Cette expérience ne s’est pas distinguée car le Conseil ne pouvait avoir une autonomie dans ses actions. Les membres étaient soit nommés par Dahir, soir à partir d’une liste de 10 noms établie par les autorités gouvernementales concernant les établissements de formations. Le Roi présidait le Conseil. Le secrétaire général du Conseil été nommé par Dahir. Malgré des réalisations entre 1991 et 2003, notamment une série de mesures selon une approche pluri dimensionnelle (macroéconomiques, institutionnelles, financières, etc.) pour remédier au chômage des jeunes selon le milieu urbain ou rural, les mesures n’ont pas été mises, effectivement en place. Le chômage chez les jeunes continue d’être un problème social majeur au Maroc, avec plus de 31 % de jeunes au chômage.
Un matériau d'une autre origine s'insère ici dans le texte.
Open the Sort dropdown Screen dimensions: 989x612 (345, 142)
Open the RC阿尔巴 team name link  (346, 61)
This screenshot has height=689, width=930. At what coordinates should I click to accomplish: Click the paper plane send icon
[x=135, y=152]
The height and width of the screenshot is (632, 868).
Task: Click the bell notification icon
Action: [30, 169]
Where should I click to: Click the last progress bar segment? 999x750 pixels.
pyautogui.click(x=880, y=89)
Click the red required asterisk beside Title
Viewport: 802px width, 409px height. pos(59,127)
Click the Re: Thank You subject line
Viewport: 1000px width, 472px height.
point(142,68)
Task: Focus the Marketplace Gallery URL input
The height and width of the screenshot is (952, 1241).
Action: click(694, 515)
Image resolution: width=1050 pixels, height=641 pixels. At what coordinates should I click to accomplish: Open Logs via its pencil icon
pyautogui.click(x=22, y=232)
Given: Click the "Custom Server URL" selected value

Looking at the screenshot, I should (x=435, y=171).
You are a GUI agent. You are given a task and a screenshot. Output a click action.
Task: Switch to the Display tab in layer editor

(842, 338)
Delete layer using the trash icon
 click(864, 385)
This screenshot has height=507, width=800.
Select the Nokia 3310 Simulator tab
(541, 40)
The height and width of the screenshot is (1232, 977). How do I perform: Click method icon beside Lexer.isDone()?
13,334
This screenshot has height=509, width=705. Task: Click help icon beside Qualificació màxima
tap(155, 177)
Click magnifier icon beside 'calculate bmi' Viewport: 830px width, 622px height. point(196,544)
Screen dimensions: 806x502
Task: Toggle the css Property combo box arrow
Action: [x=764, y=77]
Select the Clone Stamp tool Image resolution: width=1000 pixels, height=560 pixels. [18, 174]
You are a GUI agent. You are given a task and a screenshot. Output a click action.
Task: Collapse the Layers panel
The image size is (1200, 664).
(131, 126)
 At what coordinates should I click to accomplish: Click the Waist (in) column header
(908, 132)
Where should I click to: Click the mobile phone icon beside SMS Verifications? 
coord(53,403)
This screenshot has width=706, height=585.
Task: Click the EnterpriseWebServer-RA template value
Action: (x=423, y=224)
L’administration de régulation est en charge de la gestion d’un domaine précis, comme le Conseil consultatif en charge du suivi du dialogue social. Ce dernier a fonctionné que deux années.

Les conseils consultatifs font l’objet de deux blocages : d’une part, la propension à multiplier les effets d’annonce, d’autre part, la propension à créer des organes sans réflexion préalable et sans moyen adéquate à une mise en œuvre effective.

La plupart des Conseils, quelque soit leur configuration, ont des dysfonctionnements en terme d’efficacité, mettant à mal leur pérennité. Le même schéma se répète, entre absentéisme, absence de considération pour les travaux, manque de médiatisation des travaux, isolement vis-à-vis des institutions.

Ainsi n’y a-t-il pas un risque que le CES reste un Conseil de plus. Au regard de son avènement, le risque est bien présent. Néanmoins, si Le Forum des Alternatives Maroc a organisé le séminaire du 13 et 14 novembre, c’est pour informer et mobiliser le plus grand nombre d’acteurs de la société civile sur ce Conseil, pour ouvrir le débat sur les prérogatives et le fonctionnement du Conseil, afin de remédier au départ chaotique et faire en sorte qu’il démarre sur des bases participatives.